Second, although CAI projects frequently bring together researchers from multiple disciplines alongside engineers and policy advisors, outputs can sometimes reflect a methodological siloing. For instance, valuable work is being done both from a political-economic perspective that analyzes AI in terms of unequal resource extraction and labor exploitation and from a linguistic perspective that considers AI in terms of its effect on speech and writing patterns. When outputs are limited to journal articles and monographs, restrictions on scope can inhibit conversation between these (and other) perspectives. Critical AI projects, especially long-term projects like research centers, have the opportunity to bring together various strands of critique in less formal settings like workshops and panel discussions. Making these conversations visible to other scholars and the public can emphasize the generativity of the center as a space for original ideation, which can otherwise risk appearing as merely a repository for research work that was happening anyway.

Finally, CAI initiatives find themselves in a somewhat paradoxical relationship with tech boosterism: on the one hand staking scholarly credibility on the thesis that AI models are not as revolutionary as their promoters claim, and on the other relying on public excitement about AI to drive interest in (and funding for) their work. To ensure that the relevance of their research outlasts the current iteration of chatbot hype while remaining seriously engaged with artificial intelligence as such, CAI scholars should work towards technospecificity: attention to the technological substrate of AI as a heterogeneous material formation that conditions its social and political effects.
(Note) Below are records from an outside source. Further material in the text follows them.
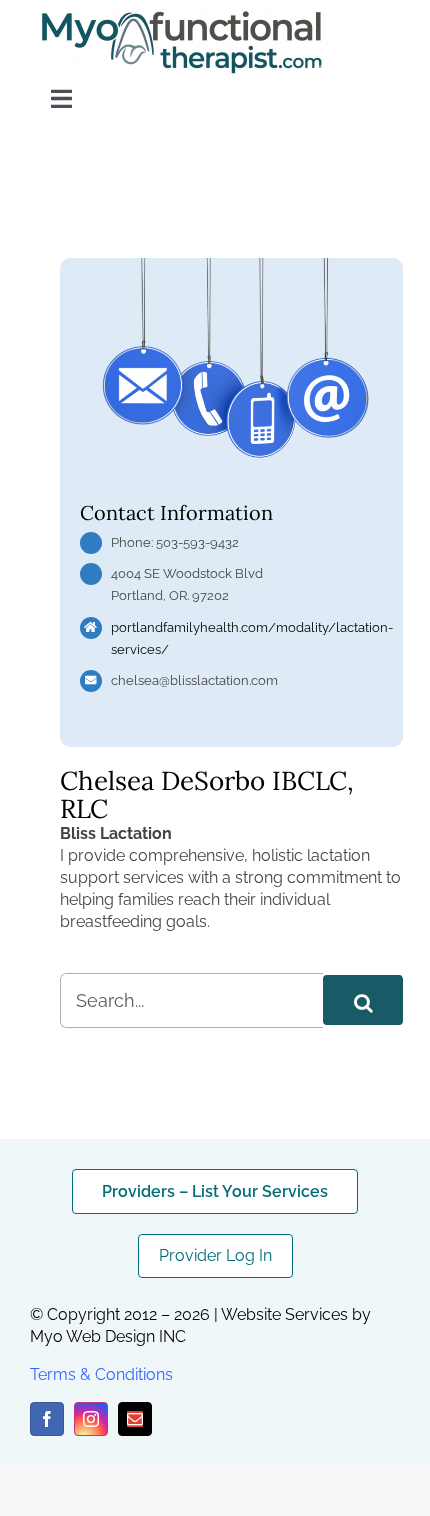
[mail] (135, 1419)
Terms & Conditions (101, 1374)
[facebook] (47, 1419)
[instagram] (91, 1419)
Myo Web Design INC (108, 1336)
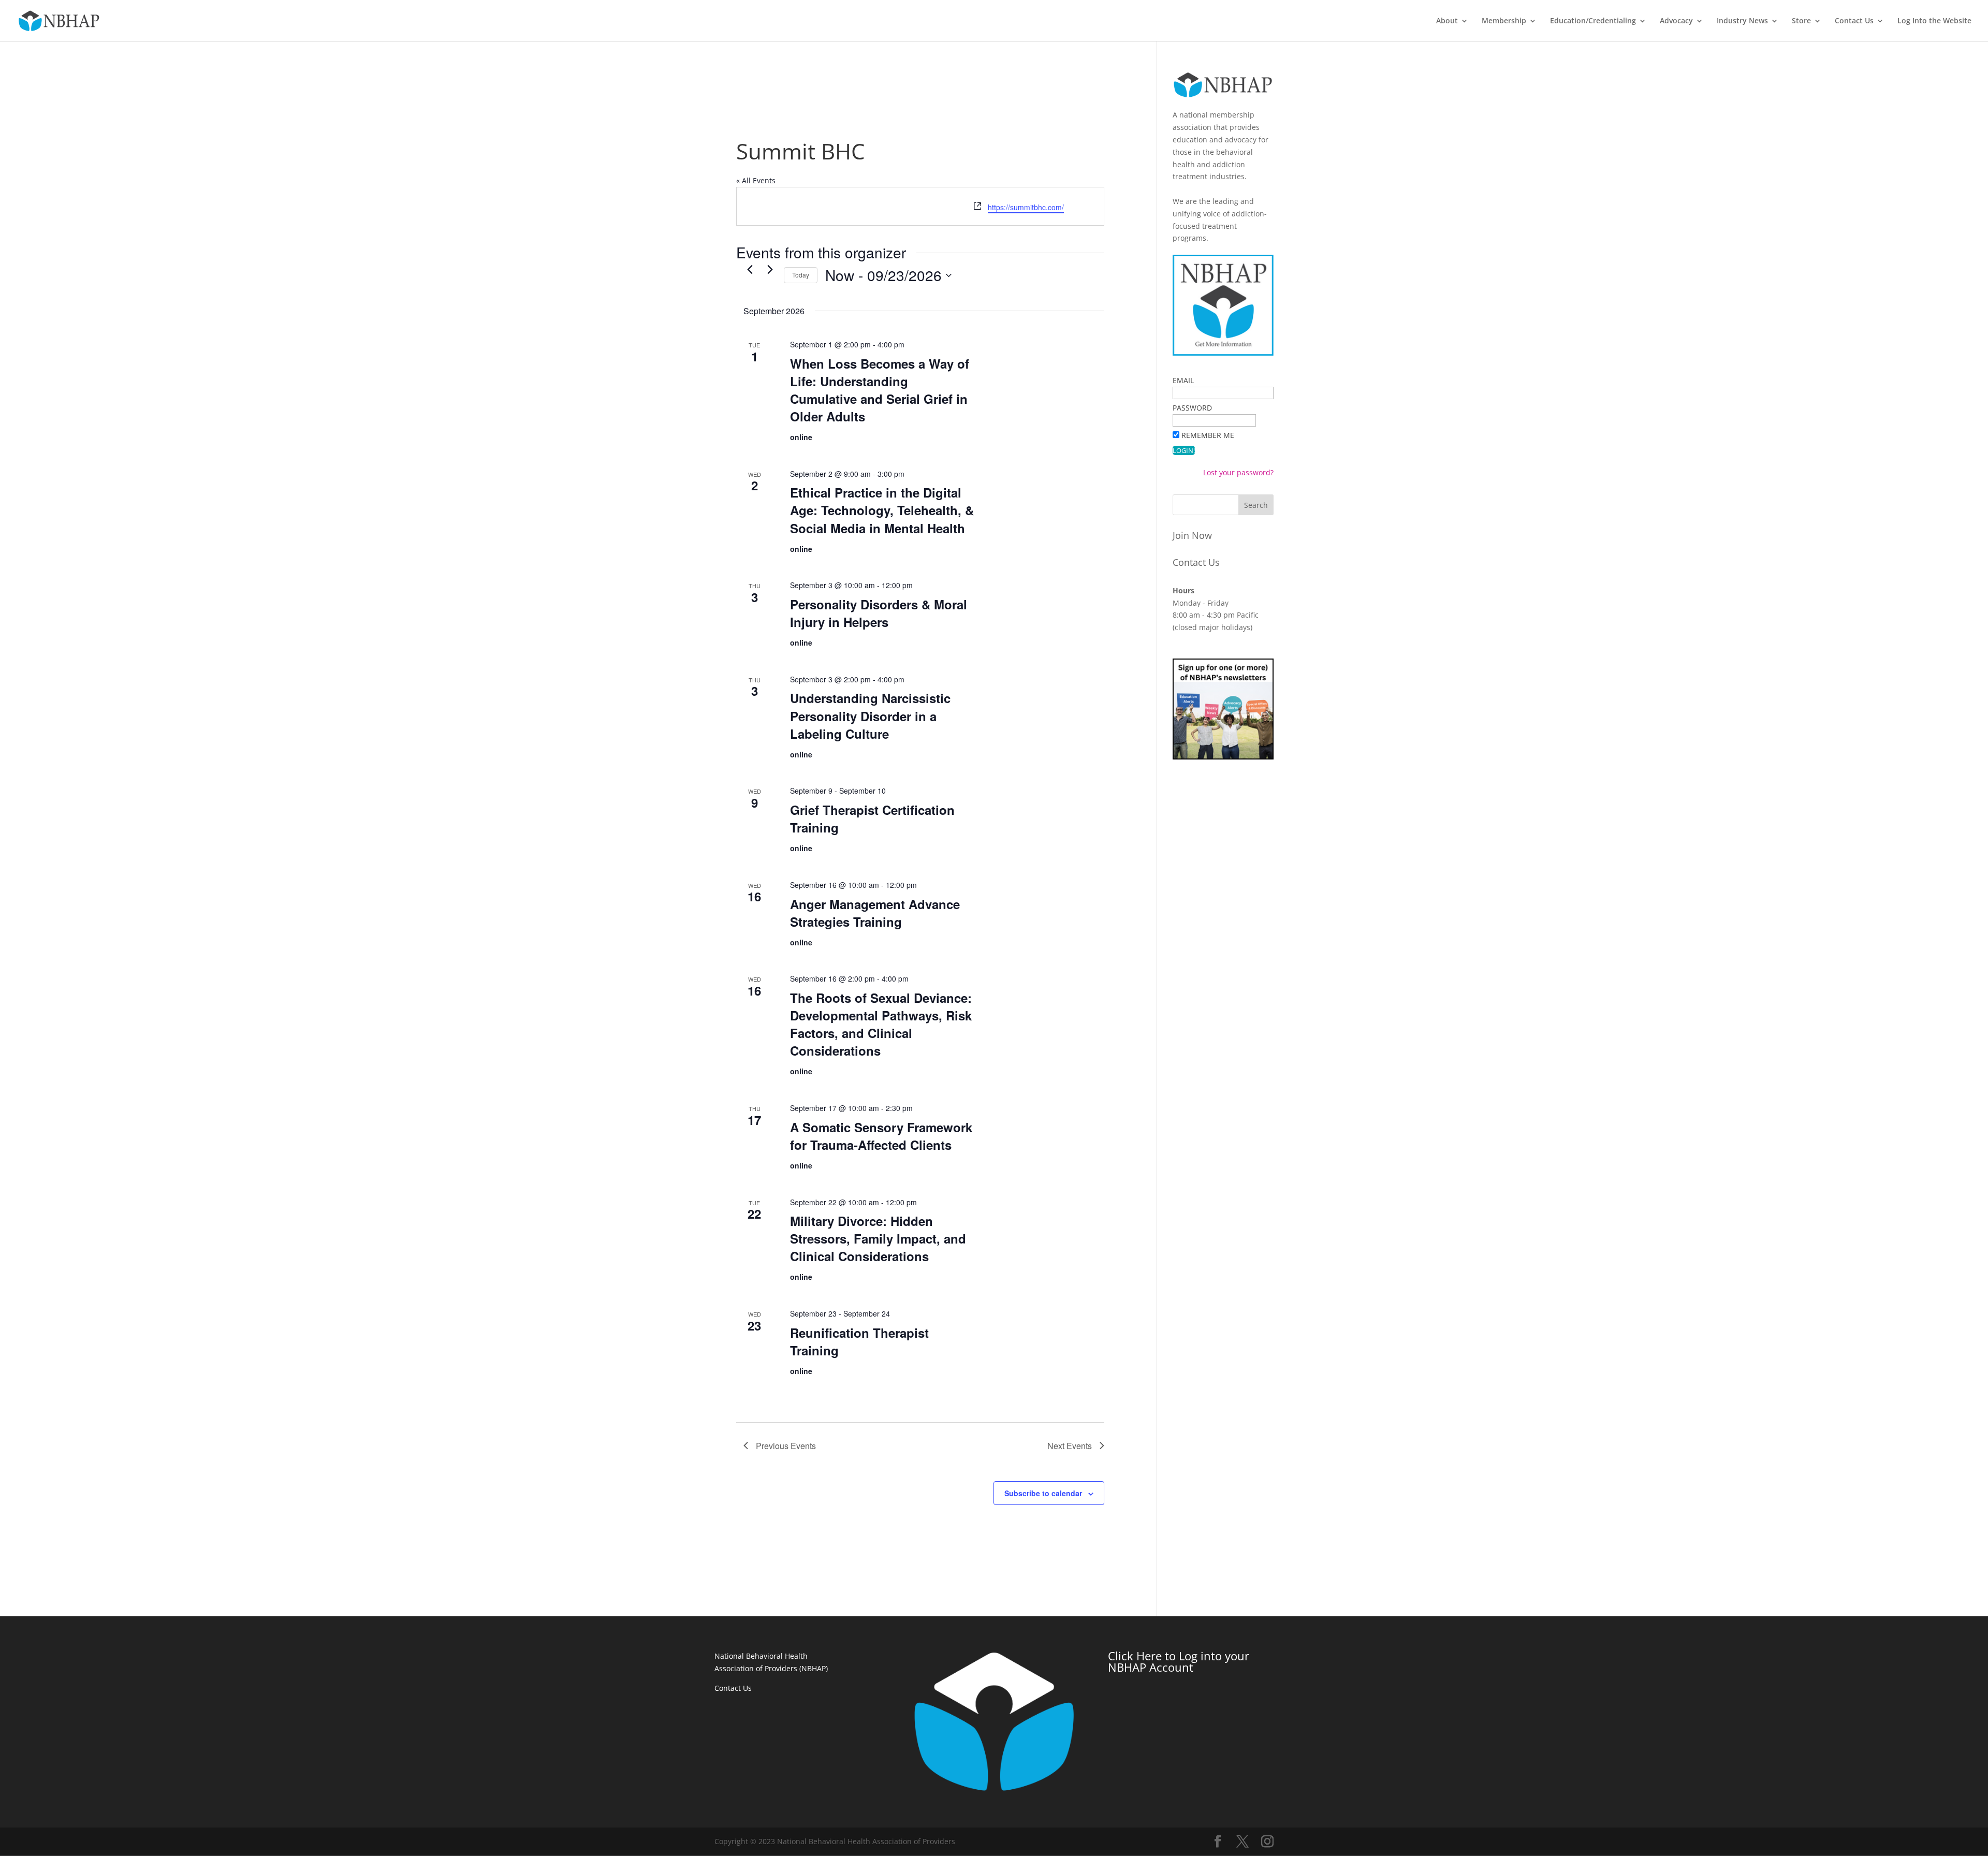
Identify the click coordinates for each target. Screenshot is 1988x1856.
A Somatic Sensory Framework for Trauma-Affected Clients (881, 1135)
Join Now (1192, 535)
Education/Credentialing (1593, 21)
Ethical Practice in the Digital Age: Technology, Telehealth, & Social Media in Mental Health (882, 510)
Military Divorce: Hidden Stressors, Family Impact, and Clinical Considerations (878, 1238)
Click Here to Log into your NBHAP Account (1178, 1661)
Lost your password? (1238, 472)
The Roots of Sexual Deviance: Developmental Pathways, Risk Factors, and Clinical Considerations (881, 1024)
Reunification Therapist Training (859, 1341)
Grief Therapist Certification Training (872, 818)
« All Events (756, 180)
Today (800, 274)
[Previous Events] (749, 269)
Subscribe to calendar (1043, 1493)
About (1447, 21)
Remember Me (1207, 435)
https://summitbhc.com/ (1026, 207)
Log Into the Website (1934, 21)
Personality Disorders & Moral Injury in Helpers (878, 613)
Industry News (1742, 21)
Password (1192, 408)
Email (1183, 380)
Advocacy (1676, 21)
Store (1801, 21)
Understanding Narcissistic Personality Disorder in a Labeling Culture (870, 715)
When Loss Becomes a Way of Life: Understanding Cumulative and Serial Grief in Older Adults (879, 390)
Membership (1504, 21)
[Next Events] (770, 269)
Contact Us (1854, 21)
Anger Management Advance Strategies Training (875, 912)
Critical and humanistic analysis of microchip design or model architecture is likely to prove more valuable in the long term than analysis of AI as purely a media discourse, a volatile abstraction subject to the mercurial inclinations of venture capital and popular media. Using “AI” metonymically to refer to a certain contemporary sociotechnical formation is coherent for now, but the term is likely to wear out quickly; the semantic bleaching of “AI” as valuations climb threatens to confine CAI scholarship to the very cultural moment it seeks to criticize. Simply writing “transformer-based language models are…” instead of “AI is…” would be a good first step in mitigating this problem, with further granularity securing further relevance beyond the current hype cycle. Technospecific scholarship can ensure that critical perspectives on machine learning remain useful regardless of changes to the advertising and public perception of AI.